Gabriel Waliszko. Z drugiej strony ekranu: Kiedy powiem sobie dość (felieton)

Kiedy i jak skończyć karierę? Czy da się zapowiedzieć ten moment czy zawsze wychodzi to niespodziewanie. Każdy przypadek ma swoje racje, bo każdy ma osobiste doświadczenia.

Gabriel Waliszko
Gabriel Waliszko
Od lewej: Peter Kildemand, Tai Woffinden, Emil Sajfutdinow WP SportoweFakty / Katarzyna Łapczyńska / Od lewej: Peter Kildemand, Tai Woffinden, Emil Sajfutdinow

Z drugiej strony ekranu to felieton Gabriela Waliszki, dziennikarza nc+.

***

Tai Woffinden rozpętał zimową burzę. Brytyjczyk zaskoczył wiele kibicowsko-żużlowych kręgów. Złamał część kobiecych serc, które marzyły, by oglądać jego efektowne ciało na żużlowych stadionach całą wieczność. Zaskoczył tych żużlojebów, którzy liczyli na rekordowe osiągnięcia i złote litery w historii speedwaya. I tych, którzy twierdzili, że ma dyplomatyczne zdolności. Jego wypowiedź dla "Speedway Star" o tym, że może bawić fanów swoją jazdą jeszcze pięć lat wywołała lawinę komentarzy. Nawiązań i dyskusji też.

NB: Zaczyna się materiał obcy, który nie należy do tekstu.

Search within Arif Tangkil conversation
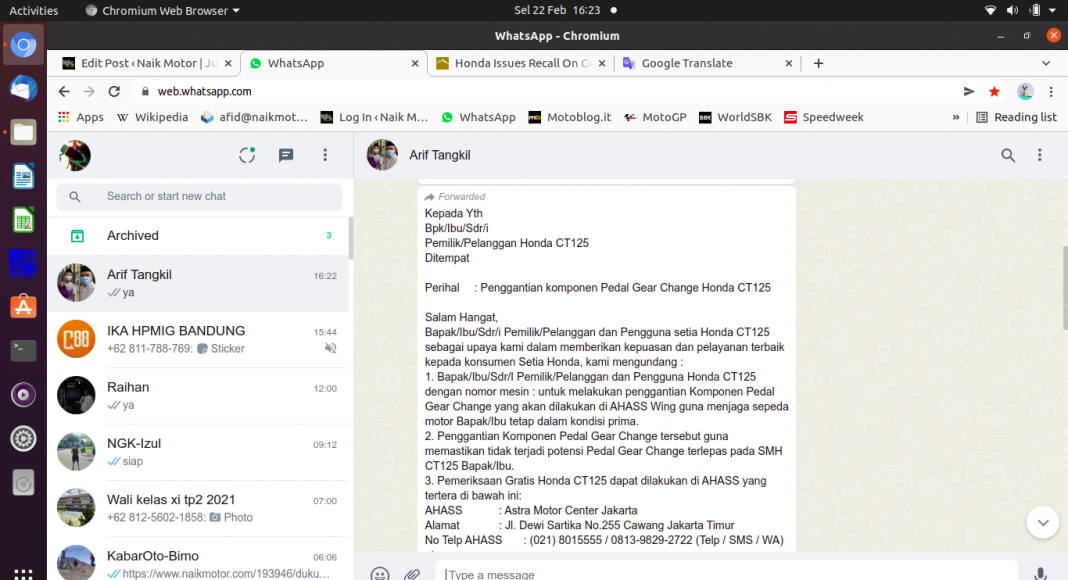 (x=1008, y=155)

Mnie Tai nie zszokował. Bo słyszałem już kiedyś od niego, że na żużlu to jeszcze ze trzy, cztery sezony i finisz. Jasne, że to rzadki przypadek żeby żużlowiec planował w ten sposób przyszłość i mając 27 lat otwarcie mówił o zakończeniu profesjonalnej kariery w uprawianej właśnie dyscyplinie. I to będąc jednym z najlepszych fachowców w jeździe bez hamulców na świecie. Patrząc na jego torowe osiągnięcia, obserwując powietrzne akrobacje na różnych sprzętach czy narciarskie szaleństwa na angielskich ulicach albo słuchając zakulisowych opowieści o rozmaitych przygodach, może być trudno te jego słowa logicznie wytłumaczyć czy jakkolwiek zrozumieć. Bo Tai to kolorowa dusza. Tyle że na tej planecie nie tylko czasy się zmieniają, ale ludzie też. Pod wpływem wydarzeń i okoliczności.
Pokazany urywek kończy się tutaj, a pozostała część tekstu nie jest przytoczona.